Mme Moisin, du CIPRI, suggère aux marques d’utiliser ce qu’elle appelle la « règle des 3C », qui signifie « consentement, crédit et compensation ». Lorsqu’elles travaillent avec des artisans, les marques doivent commencer par obtenir l’autorisation d’utiliser leur travail, puis s’assurer qu’elles accordent le crédit à la communauté locale et, enfin, fournir une compensation équitable aux artisans.

Mme Chang collabore avec des organisations locales à but non lucratif pour établir des salaires équitables pour les artisans avec lesquels elle travaille. Selon Afriyie-Kumi, AAKS offre environ trois fois les tarifs locaux pour les sacs qu’elle vend sur le marché international et paie ses artisans toutes les deux semaines, plutôt que sur une base mensuelle, pour s’assurer qu’ils ont toujours accès à des fonds.

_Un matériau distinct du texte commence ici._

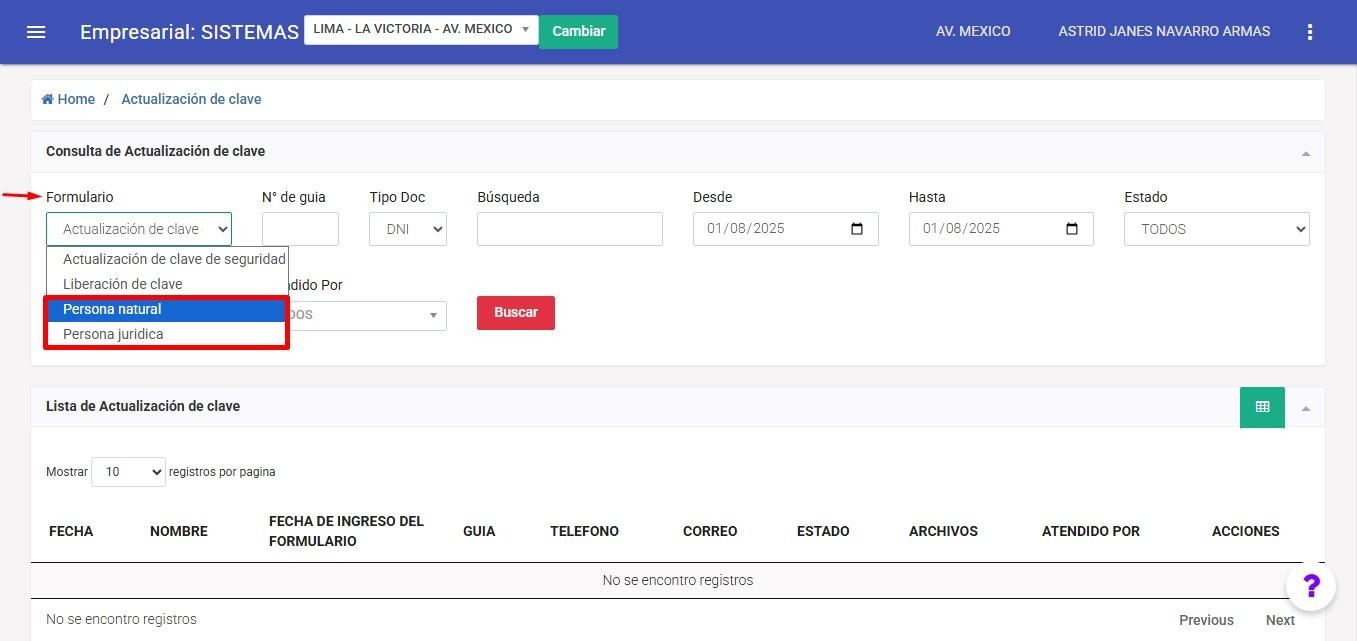Image resolution: width=1357 pixels, height=641 pixels.
Task: Click into the Búsqueda text field
Action: (x=569, y=229)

« Pour les marques qui s’élèvent vraiment de manière culturellement durable, c’est un moyen d’élever une génération de femmes, principalement des femmes de couleur, qui ont historiquement été exclues de la rentabilité du système de la mode », a déclaré Ayesha Barenblat, fondatrice et directrice générale du groupe de défense des droits des travailleurs Remake. « Si c’est bien fait, c’est une opportunité de travail digne et de travail autonome ».